Look at the right column. The lazy tests fail on the correct code — they had baked the bug in as the definition of "right." That is the exact disaster you ship when you trust a green suite that was written from the implementation. The spec tests do what tests are for: red on broken, green on fixed.

Where it breaks

The model copies the implementation anyway. Even with the prompt, a model will sometimes "simulate" the function and match it — especially when the logic is short and tempting. Patch: don't give it the function at all for the first pass. Ask it to write tests from the contract alone, then paste the code and ask "do any of these now look like they were reverse-engineered from an implementation?" Tests written before the code can't have copied it.

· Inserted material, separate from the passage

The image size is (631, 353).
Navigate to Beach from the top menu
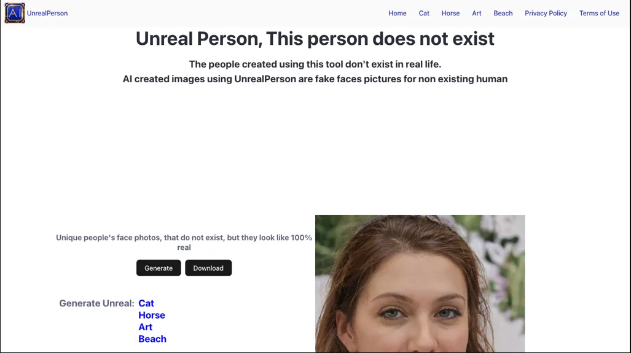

Confidently wrong expected values. The model does the by-hand math and gets it wrong — now you have a test that fails on correct code. Patch: this is actually the system working; a failing test makes you check. For the handful that matter, verify the expected value yourself or compute it a second, dumber way (rule 4's property checks are immune to this — sum == total needs no arithmetic). Never mass-accept failing tests by "fixing" them to match the code; that's the lazy trap with extra steps.

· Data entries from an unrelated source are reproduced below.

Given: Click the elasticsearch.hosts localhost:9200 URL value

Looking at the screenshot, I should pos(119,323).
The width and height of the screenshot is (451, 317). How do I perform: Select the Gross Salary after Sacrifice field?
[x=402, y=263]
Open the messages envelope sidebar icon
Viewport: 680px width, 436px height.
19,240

Plausible-looking coverage that misses the one case. It tests n=1, n=3, n=4 and skips n > total_cents (more parts than cents) or total_cents = 0. Patch: end with a second prompt — "What input would make this function misbehave that none of these tests cover?" Run it twice; the second pass is where the nasty ones show up. Make it report what it couldn't turn into a test (rule 6) so the gaps are written down, not silent.

No real contract, so it invents one. If your "spec" is vague ("formats a date nicely"), the model picks a contract and tests against its guess, which may not be yours. Patch: treat the model's proposed contract as the deliverable of step one. Read it. The disagreements between its contract and your mental model are bugs in your spec — fix those before any test gets written.

Cost & time

One function with a clear contract: a single chat message in, 40–80 lines of tests out. **$0.02–0.04** and under a minute of model time; call it 10 minutes total once you've written the contract and eyeballed the expected values. The optional "what's still uncovered?" follow-up roughly doubles the cost and is worth it every time.

Compared to the alternative — shipping a green suite that fails the day someone fixes your bug — it's the cheapest insurance you'll buy this week.